Arnold Palmer Cup

Tournament information
- Location: 2026: Tralee, County Kerry, Ireland
- Established: 1997
- Course: 2026: Tralee Golf Club
- Format: Match play

Current champion
- International

= Arnold Palmer Cup =

Annual team golf competition

The Arnold Palmer Cup is an annual team golf competition for college/university golfers. It is named for Arnold Palmer. From 2018 it has been contested between a United States team and an International team representing the rest of the world.

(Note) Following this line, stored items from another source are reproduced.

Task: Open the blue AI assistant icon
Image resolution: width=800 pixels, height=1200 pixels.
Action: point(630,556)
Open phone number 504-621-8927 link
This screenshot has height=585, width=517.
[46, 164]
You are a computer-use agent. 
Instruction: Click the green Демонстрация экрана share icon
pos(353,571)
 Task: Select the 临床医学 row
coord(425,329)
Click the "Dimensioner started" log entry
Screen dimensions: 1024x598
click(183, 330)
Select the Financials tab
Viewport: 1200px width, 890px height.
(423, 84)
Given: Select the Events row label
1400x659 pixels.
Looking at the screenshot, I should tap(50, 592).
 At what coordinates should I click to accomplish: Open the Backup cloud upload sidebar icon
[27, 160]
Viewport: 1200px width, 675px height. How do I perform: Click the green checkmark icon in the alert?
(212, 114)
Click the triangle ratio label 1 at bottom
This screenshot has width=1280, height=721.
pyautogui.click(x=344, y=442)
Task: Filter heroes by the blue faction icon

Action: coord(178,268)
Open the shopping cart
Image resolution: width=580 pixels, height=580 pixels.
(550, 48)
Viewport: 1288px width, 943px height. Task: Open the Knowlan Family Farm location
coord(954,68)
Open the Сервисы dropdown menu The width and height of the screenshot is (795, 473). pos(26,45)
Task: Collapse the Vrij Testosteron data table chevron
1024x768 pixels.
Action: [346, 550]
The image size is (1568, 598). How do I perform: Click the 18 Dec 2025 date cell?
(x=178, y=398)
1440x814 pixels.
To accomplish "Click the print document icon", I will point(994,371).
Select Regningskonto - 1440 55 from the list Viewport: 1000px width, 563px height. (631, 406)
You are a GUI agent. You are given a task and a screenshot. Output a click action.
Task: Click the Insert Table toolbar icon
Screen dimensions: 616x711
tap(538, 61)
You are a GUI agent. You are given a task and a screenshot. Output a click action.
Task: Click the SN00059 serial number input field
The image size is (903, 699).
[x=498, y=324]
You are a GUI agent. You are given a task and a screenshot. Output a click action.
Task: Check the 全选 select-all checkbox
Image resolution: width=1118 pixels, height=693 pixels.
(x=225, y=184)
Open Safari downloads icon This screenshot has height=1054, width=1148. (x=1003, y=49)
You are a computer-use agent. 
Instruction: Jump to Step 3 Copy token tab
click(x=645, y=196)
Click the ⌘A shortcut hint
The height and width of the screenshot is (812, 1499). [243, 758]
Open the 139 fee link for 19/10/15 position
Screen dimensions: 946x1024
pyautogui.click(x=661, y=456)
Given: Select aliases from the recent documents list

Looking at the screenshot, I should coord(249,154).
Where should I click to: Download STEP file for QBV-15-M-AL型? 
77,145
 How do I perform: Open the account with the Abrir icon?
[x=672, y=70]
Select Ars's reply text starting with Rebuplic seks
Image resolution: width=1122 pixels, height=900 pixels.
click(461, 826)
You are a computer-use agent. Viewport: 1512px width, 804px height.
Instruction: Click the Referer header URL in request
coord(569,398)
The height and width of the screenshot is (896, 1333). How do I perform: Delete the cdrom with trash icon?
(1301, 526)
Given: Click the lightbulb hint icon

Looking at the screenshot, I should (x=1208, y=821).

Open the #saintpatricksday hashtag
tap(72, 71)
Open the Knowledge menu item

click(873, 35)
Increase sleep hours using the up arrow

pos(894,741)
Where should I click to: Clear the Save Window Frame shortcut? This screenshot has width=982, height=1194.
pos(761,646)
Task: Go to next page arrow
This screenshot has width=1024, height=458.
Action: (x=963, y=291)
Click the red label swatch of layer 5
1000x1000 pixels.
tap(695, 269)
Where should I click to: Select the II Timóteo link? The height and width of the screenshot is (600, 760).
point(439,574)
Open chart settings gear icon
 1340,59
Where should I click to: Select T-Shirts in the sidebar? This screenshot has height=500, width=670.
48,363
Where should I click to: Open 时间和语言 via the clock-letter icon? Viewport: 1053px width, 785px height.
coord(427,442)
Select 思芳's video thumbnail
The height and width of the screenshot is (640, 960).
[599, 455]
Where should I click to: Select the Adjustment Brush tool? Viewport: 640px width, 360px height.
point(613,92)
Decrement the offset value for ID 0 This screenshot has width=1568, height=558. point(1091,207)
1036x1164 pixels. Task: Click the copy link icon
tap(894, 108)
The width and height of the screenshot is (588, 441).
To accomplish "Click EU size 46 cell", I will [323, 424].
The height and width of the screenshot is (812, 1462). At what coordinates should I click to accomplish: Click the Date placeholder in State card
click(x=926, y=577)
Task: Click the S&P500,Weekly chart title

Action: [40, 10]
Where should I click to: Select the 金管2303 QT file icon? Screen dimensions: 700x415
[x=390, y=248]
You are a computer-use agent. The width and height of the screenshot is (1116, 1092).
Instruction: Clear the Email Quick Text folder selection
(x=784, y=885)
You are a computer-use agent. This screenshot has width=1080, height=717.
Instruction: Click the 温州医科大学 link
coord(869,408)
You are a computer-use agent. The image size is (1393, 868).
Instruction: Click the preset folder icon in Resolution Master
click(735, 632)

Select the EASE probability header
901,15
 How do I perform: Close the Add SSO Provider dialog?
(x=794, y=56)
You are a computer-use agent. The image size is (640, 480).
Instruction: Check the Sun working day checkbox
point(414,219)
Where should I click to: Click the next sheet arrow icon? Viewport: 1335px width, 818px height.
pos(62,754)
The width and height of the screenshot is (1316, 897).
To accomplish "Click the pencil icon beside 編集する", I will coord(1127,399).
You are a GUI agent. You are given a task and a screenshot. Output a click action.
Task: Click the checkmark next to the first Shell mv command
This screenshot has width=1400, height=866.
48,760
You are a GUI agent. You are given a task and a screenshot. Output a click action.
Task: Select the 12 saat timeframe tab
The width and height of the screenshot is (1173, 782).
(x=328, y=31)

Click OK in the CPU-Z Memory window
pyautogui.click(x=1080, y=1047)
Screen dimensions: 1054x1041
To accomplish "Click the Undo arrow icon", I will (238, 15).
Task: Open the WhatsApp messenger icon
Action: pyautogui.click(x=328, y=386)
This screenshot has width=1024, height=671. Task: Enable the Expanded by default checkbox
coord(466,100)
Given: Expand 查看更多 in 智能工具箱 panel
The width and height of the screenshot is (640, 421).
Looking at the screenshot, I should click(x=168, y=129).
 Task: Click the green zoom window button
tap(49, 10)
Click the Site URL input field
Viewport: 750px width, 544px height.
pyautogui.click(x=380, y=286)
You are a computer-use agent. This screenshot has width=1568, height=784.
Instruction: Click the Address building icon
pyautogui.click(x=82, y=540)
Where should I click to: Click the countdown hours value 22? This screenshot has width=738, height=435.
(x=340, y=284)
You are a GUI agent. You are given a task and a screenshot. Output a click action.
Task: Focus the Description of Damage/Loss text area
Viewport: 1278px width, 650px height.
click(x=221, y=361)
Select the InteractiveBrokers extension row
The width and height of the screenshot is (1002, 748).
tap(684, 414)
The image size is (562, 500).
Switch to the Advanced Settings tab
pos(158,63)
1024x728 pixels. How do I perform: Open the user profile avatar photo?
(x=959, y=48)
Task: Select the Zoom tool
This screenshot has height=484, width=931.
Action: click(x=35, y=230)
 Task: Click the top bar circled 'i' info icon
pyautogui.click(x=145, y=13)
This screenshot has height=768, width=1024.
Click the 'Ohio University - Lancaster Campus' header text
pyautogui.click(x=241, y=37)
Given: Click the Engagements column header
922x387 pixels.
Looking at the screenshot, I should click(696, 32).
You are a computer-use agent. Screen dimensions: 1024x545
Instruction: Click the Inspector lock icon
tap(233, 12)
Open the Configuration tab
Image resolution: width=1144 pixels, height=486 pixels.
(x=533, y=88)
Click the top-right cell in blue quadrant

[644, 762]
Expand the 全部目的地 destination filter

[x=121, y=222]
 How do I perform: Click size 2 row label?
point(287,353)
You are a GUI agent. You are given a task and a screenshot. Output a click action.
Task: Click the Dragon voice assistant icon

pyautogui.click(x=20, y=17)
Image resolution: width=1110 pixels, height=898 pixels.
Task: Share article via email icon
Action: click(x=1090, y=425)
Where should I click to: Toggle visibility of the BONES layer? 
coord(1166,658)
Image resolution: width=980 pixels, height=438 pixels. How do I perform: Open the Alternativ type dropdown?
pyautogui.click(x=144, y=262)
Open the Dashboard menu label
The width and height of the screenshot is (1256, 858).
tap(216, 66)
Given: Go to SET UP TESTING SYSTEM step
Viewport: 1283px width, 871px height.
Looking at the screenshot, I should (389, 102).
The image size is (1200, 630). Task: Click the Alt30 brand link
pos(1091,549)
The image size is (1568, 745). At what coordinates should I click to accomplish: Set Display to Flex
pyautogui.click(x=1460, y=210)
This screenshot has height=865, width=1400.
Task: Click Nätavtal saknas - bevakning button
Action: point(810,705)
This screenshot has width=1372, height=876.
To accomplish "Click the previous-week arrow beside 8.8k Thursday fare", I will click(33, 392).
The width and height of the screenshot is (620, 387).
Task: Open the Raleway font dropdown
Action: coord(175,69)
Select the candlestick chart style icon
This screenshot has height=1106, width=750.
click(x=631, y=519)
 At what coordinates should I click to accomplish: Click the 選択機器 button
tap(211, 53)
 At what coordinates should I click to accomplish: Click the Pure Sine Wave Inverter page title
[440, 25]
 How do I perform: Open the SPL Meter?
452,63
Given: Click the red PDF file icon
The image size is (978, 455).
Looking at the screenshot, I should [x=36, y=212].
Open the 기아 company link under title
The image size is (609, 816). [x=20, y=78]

The teams consist of 12 men and 12 women. The teams are selected on the basis of nationality, not according to the location of the players' universities.

The 2026 event was held July 3 to 5 at Tralee Golf Club, in Ireland.

==History==
From its foundation in 1997 until 2017 the event was only contested by men. From 1997 until 2002 the United States played Great Britain & Ireland while from 2003 to 2017 the United States played a European team. Many of the European players attended American universities as sports scholarships have never been a feature of the university system in Europe. Until 2016, the event was known as the Palmer Cup.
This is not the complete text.